READING TEXT:
Family Development In Adoption
I get to meet some absolutely beautiful families in my work, and I learn so much from some of them. I would like to share one family’s insight in particular about how they prepared their children (biological and adopted)—indeed their whole family– for their next adoption, in a transition they called moving from Donaldson 6.0 to Donaldson 7.0. (references used with permission of the family)
I have provided a link to Mr. Donaldon’s blog post, but in summary families, like groups and teams, go through stages of development, and often repeat these stages in the face of transitions. These stages have been referred to as “Forming, Storming, Norming, and Performing.” (Tuckman, 1965) More concretely, families “form” as they learn about and connect with one another; then they “storm” as they gain a deeper understanding, reveal who they truly are, and define their roles; then they “norm” as they integrate those new roles and systems and begin to work together; and finally they “perform” as they provide mutual support to each other and function with openness and flexibility.

DATA FOR REVIEW:
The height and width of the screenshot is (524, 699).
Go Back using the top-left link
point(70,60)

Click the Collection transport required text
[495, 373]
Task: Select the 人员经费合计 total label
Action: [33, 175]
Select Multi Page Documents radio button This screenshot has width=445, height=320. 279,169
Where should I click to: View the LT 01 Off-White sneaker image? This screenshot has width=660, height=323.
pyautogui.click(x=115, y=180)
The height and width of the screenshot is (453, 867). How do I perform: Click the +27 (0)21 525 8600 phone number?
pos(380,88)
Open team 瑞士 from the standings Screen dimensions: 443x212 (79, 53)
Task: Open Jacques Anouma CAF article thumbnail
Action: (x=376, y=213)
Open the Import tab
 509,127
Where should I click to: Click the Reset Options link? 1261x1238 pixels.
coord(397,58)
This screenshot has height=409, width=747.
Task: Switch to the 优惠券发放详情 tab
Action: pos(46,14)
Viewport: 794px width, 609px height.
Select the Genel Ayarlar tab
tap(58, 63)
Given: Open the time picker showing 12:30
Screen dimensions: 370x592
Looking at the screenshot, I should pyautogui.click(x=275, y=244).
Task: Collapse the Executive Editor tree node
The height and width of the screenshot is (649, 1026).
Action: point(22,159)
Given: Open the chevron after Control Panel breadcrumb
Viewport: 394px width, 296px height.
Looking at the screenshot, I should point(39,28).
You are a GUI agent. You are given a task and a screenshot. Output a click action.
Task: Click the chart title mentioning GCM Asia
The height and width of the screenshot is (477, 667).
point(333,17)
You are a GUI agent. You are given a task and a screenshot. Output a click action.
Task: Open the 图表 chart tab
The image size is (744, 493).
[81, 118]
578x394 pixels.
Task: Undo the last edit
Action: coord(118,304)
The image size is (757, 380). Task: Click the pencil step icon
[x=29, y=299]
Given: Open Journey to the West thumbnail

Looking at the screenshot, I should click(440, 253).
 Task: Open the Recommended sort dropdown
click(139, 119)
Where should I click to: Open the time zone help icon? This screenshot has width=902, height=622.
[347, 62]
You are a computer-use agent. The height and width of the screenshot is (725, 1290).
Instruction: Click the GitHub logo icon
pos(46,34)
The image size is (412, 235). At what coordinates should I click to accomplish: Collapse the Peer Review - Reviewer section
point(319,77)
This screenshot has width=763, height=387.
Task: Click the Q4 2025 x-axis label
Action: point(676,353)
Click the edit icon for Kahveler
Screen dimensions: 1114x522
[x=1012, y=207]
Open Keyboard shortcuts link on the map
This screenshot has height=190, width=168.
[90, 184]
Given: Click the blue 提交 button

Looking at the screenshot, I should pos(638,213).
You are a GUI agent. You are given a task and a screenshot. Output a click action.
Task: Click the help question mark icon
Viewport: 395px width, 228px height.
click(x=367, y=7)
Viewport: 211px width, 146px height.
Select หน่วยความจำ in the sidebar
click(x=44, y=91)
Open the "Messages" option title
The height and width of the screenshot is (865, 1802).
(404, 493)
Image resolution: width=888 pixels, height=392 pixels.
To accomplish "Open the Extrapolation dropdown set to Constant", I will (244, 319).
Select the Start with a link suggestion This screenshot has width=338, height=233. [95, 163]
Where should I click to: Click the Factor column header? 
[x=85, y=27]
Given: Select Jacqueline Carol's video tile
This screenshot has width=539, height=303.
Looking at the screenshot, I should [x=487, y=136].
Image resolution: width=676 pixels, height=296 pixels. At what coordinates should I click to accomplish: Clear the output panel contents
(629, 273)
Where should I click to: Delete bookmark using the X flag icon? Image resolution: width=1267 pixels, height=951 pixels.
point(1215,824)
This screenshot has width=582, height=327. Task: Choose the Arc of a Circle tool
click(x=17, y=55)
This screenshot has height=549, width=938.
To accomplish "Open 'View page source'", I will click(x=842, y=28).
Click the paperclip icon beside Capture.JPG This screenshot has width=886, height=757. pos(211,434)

THINGS TO DO:
1. In the adoption text, which four stages of development do families go through?
2. Repeat word for word the part of the adoption text that opens with the words containing "I have provided" and closes with "openness and flexibility.".

ANSWERS IN ORDER:
1. Forming, Storming, Norming, and Performing.

2.
I have provided a link to Mr. Donaldon’s blog post, but in summary families, like groups and teams, go through stages of development, and often repeat these stages in the face of transitions. These stages have been referred to as “Forming, Storming, Norming, and Performing.” (Tuckman, 1965) More concretely, families “form” as they learn about and connect with one another; then they “storm” as they gain a deeper understanding, reveal who they truly are, and define their roles; then they “norm” as they integrate those new roles and systems and begin to work together; and finally they “perform” as they provide mutual support to each other and function with openness and flexibility.